One of my fellow Panopticonners will post some commentary on the case shortly. In the mean time, here is the hot-off-the-press decision:

20120412_APPGER_decision

SECURITY BODIES, PRIVATE EMAILS – PARALLELS BETWEEN THE UK & US

Today was one of striking parallels between the USA and the UK in terms of litigation concerned with access to information.

APPGER and security bodies

First, one of The Independent‘s main stories this morning concerned a case brought in the US by the UK’s All Party Parliamentary Group on Extraordinary Rendition (APPGER). Readers will recall that in the UK, APPGER was partially successful before the Upper Tribunal last year; the decision of the First-Tier Tribunal in a second case (the hearing of which concluded in February 2012) is awaited.

In the US, APPGER requested information on extraordinary rendition from the Department of Defense, the CIA, the Department of Homeland Security, the Department of Justice , the Department of State, the FBI and the National Security Agency.

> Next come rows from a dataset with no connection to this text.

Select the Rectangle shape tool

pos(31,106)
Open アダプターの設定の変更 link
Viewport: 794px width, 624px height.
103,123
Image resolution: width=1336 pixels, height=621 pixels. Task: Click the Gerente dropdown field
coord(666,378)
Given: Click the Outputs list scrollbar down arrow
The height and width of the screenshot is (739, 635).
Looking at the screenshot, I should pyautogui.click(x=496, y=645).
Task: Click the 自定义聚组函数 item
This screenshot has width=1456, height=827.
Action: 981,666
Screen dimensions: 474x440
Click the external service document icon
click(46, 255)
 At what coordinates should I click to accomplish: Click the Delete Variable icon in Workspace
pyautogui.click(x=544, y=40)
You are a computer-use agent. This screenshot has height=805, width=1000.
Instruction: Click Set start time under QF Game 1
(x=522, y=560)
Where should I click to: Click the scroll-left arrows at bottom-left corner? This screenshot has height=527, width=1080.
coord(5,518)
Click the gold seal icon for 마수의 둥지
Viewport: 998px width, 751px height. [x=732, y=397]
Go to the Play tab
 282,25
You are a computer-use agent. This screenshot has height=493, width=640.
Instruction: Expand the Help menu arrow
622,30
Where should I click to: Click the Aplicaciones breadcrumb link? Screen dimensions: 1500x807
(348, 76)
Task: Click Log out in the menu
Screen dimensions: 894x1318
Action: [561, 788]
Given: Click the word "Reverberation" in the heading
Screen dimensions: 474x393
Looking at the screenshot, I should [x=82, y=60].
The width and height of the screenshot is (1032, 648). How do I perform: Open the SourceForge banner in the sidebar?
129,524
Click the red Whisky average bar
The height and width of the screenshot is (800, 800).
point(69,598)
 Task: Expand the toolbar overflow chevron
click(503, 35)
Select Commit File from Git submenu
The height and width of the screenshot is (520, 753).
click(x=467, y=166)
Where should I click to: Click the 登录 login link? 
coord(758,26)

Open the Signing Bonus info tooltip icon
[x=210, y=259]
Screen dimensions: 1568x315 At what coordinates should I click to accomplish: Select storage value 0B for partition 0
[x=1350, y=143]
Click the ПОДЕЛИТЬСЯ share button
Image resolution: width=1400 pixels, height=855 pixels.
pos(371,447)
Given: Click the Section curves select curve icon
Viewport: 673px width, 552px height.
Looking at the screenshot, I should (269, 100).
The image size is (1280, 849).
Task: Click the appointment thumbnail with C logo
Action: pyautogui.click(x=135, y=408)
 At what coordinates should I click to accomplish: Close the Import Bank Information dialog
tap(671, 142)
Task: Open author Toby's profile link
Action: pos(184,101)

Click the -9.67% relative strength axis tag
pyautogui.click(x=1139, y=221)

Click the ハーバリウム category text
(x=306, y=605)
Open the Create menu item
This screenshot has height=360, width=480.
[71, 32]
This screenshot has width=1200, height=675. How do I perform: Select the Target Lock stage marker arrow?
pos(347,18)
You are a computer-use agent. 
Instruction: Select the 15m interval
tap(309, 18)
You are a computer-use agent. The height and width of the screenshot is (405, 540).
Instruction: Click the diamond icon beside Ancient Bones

Those requests were largely refused. APPGER appealed to the Courts. The US District Court, District of Columbia, upheld the Defendants’ partial motion to dismiss APPGER’s appeals. Its judgment is available here.

Prior to 2002, the exemptions under FOIA in the US turned on the nature of the requested information, not the identity of the requester. In 2002, however, Congress amended FOIA to include a “foreign government entity exemption”, which provides that no agency that is a member of the “intelligence community” shall make any record available to “(i) any government entity, other than a State, territory, commonwealth, or district of the United States, or any subdivision thereof; or (ii) a representative of a government entity described in clause (i).”

The Court held that APPGER fell within this exemption. It construed the terms “government entity” and “representative” according to their “plain meaning” and not according to UK law. On this basis, it found (contrary to APPGER’s arguments) that the UK Parliament is a “government entity”: it is the “primary organ tasked with the expression of sovereign political authority and its enactment into law” and is integral to the government of the UK. APPGER was held to be a “subdivision” of Parliament, and its chair, Andrew Tyrie MP (who has never been a government minister) was held to be a “representative” for the purposes of part (ii) of the exemption.

APPGER had also argued that its members had made their requests in their capacities as individuals rather than public officials. The Court rejected this argument in striking terms:

“It would be particularly inappropriate for the court to adopt the plaintiffs’ suggestion because their proposed exception would, without doubt, swallow the rule. The defendants describe the portentous consequences of the plaintiffs’ argument if drawn to its logical extreme: recently deceased North Korean dictator Kim Jong Il, despite his status as the Supreme Leader of the Democratic People’s Republic of North Korea, would have been able to file a FOIA request as long as he claimed to do so in his “individual capacity.”… It is not necessary to follow the defendants’ parade of horribles to its furthest reaches, however. Instead, the court observes that a statute susceptible of either of two opposed interpretations must be read in the manner which effectuates rather than frustrates the major purpose of the legislative draftsmen…. If the court is to give any meaning to the foreign government entity exception, this provision cannot turn on such evanescent factors as the subjective intent of the individual who files the claim. To do so would essentially allow a system of voluntary compliance — which is to say, no compliance at all. Accordingly, the court rejects the contention that the plaintiffs may evade the foreign government entity exception by filing in their “individual capacity.”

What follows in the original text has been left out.